I gave a short sneak-peek talk about quantum information geometry and monotone metrics today and thought I'd also share it here!

You might have heard about the Fisher information, both in a classical and quantum context, and there is actually a lot of interesting theory behind!
First, some motivation: if we use a parametrized state (or probability distribution), then it makes sense to measure distances between parameters by measuring the distances of the related states (or distributions), say by their fidelity. This is a "pullback" of the distance.
This is essentially a way of measuring distances between parameters that is informed by the actual thing you are parametrizing. By performing a Taylor expansion about a certain parameter, we can look at the local neighbourhood. The leading order will be second order.
Because 𝜹=0 is a minimum, 𝐼 will be positive semidefinite, and thus induces a scalar product. This is cool because it means we can now measure lengths of and angles between vectors in a way that is informed by the underlying distance measure!
Let's first look at the classical case, namely at the Kullback-Leibler divergence. If we do the expansion, we will find that 𝐼 is the (classical) Fisher information matrix. A very cool fact is that we would also get this result if we started with the fidelity distance!
This is due to a famous result by Morozova and Chentsov, which says that no matter which distance measure we pull back and expand, we will always end up with a multiple of the Fisher information matrix if the distance measure is monotonous, i.e. non-increasing under channels.

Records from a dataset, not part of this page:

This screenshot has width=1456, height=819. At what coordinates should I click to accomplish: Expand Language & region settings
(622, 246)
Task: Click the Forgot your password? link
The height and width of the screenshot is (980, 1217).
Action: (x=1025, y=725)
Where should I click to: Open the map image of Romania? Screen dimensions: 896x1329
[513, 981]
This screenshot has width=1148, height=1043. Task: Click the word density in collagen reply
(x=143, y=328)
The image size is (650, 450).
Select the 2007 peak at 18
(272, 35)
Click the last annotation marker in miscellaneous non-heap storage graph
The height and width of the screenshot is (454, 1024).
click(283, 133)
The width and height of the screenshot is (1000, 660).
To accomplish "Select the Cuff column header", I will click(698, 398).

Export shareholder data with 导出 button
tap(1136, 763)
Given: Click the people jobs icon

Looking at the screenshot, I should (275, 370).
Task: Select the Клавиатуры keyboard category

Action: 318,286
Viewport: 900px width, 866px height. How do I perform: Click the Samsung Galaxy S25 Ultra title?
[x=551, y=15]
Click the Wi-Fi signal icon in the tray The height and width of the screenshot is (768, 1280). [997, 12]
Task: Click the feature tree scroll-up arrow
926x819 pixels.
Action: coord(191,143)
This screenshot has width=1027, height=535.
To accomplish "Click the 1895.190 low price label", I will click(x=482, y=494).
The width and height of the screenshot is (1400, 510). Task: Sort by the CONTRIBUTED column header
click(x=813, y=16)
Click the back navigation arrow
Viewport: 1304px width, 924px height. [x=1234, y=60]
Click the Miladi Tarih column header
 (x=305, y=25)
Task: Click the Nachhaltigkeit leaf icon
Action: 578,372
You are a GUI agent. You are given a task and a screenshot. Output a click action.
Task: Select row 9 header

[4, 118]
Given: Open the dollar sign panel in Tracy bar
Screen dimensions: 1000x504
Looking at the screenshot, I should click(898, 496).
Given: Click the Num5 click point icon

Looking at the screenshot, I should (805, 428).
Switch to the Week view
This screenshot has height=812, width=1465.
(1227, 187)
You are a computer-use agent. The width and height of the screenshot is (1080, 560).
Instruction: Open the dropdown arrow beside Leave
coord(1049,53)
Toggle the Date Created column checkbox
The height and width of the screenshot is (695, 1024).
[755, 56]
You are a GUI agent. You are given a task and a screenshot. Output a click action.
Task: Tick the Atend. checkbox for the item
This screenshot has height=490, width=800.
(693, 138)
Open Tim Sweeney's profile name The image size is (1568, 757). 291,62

Now let's generalize to the quantum case. Instead of starting from quantum distance measures, it is more instructive to look at the Fisher information. We will first rewrite it in a way that looks more quantumly by replacing the distribution 𝑝 with a diagonal density matrix 𝜌.
We introduced a new scalar product, this time induced by an operator 𝛺 that "divides by 𝜌" – and here is where the quantum complications come in. In the classical case, everything commutes and there is only one way of dividing by 𝜌, but in the quantum case there are many!
In a very nice paper, Pétz showed that all those cases actually lead to different monotonous metrics, much contrary to the classical case. But we can nicely characterize them via operator means of left and right multiplication with the inverse of 𝜌!
Operator means generalize the classical notion of means (e.g. geometric or arithmetic) to operators. They were defined axiomatically by Kubo and Ando, onto whose work Pétz' is largely based. Examples are the arithmetic mean (A + B)/2 and the harmonic mean 2 (A⁻¹ + B⁻¹)⁻¹.
We have now seen that we can characterize all monotonous metrics in terms of operator means. This means we can exploit a lot of structure that is known about them but that I won't treat today. So let's go back to why we actually care about all those different monotonous metrics.
It's of course because they are super useful! Especially the SLD Quantum Fisher information, associated to the pullback of the fidelity, is widely used in metrology and other areas, mostly because fidelity is the "natural" way of measuring the similarity between quantum states.
But also many other monotonous metrics are used, we have the RLD Quantum Fisher information known from metrology, the Wigner-Yanase skew information or the Kubo-Mori information known from thermodynamics to name a few.
With the approach put forward by Pétz we have a way to put all of these different information measures under the same umbrella. That's it for today, I hope you learned something!